Uli, I think you’ve put your finger on why this book intrigues me so much. Huxley discards so much of what we think is right and wrong based on our beliefs, and simply goes by the best of what he knows in terms of biology, pragmatism, and compassion.

We can talk more fully about Palanese attitudes towards sex and drugs (sadly, no rock and roll) later, but I admire Huxley’s willingness to consider everything and anything in constructing his perfectly functional society.

(JavaScript must be enabled to view this email address)  on  09/15  at  11:55 PM

Victoria, I also meant to say, I think I would have been bothered, too. It’s upsetting to see another human being in pain, especially in a confusing situation where it’s unclear what if anything you can do to help.

I don’t know if walking the other way and happily going on with your life would have been the “more correct” response than the one you had. I don’t believe we should try to block out all negative thoughts—just that allowing them to dictate our deepest beliefs is a mistake—both twisted and illogical, as Uli put it.

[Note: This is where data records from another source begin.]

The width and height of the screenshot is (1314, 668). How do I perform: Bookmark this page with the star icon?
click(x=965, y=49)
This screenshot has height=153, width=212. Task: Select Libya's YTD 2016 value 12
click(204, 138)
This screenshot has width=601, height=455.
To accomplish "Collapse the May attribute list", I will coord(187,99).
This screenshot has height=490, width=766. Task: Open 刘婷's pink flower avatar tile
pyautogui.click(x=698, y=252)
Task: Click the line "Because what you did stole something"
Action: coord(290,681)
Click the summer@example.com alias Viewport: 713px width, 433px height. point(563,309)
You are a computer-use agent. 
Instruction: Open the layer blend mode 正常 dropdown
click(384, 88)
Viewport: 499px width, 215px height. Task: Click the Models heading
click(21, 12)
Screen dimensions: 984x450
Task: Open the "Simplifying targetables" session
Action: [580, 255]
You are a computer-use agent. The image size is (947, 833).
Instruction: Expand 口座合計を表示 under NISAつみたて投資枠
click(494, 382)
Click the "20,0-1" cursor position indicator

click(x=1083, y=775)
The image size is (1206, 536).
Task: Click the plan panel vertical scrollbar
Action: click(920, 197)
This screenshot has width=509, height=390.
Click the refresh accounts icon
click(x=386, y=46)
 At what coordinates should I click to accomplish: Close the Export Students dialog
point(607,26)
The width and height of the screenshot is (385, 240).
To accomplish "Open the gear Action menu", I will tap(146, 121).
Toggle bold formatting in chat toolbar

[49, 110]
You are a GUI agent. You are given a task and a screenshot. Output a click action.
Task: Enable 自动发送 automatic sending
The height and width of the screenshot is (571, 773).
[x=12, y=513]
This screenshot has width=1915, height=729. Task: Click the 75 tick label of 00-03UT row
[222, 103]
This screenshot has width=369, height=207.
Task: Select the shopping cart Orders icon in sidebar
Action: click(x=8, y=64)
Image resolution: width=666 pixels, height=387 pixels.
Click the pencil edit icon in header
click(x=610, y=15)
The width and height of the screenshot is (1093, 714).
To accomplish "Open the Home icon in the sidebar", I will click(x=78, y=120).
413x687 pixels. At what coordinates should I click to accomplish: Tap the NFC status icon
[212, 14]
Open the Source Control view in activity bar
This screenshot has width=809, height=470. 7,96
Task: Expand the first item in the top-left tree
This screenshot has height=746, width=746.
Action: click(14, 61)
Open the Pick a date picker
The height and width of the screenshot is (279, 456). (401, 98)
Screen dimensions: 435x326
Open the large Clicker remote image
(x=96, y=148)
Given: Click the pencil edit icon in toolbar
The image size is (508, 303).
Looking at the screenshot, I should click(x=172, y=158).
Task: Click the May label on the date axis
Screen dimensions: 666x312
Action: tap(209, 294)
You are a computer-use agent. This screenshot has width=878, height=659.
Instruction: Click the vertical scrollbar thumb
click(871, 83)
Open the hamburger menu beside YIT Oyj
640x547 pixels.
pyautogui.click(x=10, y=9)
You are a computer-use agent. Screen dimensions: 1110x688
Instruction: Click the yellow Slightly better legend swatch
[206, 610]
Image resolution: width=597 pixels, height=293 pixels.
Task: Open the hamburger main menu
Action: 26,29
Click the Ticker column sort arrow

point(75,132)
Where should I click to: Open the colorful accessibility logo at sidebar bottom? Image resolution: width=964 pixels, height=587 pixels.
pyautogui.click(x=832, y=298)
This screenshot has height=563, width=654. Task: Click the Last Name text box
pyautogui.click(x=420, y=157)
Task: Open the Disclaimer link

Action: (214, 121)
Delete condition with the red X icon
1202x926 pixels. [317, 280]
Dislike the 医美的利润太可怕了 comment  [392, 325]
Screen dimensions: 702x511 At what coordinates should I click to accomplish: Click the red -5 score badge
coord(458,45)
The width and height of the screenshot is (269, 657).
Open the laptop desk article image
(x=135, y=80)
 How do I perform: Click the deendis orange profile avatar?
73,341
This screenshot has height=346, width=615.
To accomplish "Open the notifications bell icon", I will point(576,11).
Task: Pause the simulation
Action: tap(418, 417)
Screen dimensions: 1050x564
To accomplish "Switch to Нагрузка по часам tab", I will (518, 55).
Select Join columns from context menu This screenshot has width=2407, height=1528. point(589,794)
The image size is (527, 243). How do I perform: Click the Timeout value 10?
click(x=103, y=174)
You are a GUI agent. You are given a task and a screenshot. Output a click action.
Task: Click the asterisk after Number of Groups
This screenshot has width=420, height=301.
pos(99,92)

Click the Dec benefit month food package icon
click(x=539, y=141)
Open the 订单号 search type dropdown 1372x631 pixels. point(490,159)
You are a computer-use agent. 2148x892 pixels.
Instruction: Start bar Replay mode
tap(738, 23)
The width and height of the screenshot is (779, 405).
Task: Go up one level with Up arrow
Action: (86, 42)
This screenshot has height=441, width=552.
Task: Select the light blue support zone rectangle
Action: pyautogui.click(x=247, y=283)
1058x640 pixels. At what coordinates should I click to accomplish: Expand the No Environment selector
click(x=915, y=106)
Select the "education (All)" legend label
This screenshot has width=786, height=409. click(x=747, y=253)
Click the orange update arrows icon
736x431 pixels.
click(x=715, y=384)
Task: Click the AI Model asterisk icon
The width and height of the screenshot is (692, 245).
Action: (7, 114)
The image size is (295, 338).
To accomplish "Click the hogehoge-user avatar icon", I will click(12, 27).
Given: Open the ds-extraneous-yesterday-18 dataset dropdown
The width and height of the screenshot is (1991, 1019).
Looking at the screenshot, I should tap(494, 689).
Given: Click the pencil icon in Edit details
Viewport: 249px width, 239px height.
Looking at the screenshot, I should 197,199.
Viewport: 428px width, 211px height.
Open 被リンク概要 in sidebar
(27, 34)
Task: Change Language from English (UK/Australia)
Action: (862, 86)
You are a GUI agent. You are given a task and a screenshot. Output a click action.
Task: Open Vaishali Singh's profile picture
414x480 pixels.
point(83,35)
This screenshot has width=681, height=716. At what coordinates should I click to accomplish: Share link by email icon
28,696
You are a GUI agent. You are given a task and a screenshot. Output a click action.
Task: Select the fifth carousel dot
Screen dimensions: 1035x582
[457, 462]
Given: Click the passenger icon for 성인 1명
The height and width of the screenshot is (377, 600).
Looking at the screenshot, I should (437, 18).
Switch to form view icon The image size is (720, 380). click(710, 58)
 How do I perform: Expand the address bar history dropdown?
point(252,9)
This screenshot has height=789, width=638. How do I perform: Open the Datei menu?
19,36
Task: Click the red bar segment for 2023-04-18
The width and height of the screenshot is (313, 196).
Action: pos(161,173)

(JavaScript must be enabled to view this email address)  on  09/19  at  09:36 PM

Megan asked me to comment on this thread, but I’ve been hesitating a bit—although I recently had a really profound personal revelation about positivity, right after that I got myself into one really draining, negative situation and was thrown into another by a neighbor—it’s not so much that it’s made me doubt the value of positivity, it’s more that when people around you are acting in bad faith, it’s very hard to focus on the positive and have positive energy. It’s also been interesting because I approached both situations “positively,” but they went south anyway. The one thing both situations had in common though, was that the form of “positivity” I undertook was to try to act in the best interest of other people, rather than in my own best interest. Perhaps this doesn’t relate to Island directly, but I agree with Megan that one of its messages is the importance of pragmatism—and I think trying to “do things for others” often ends up being deeply anti-pragmatic, and thus doomed to failure.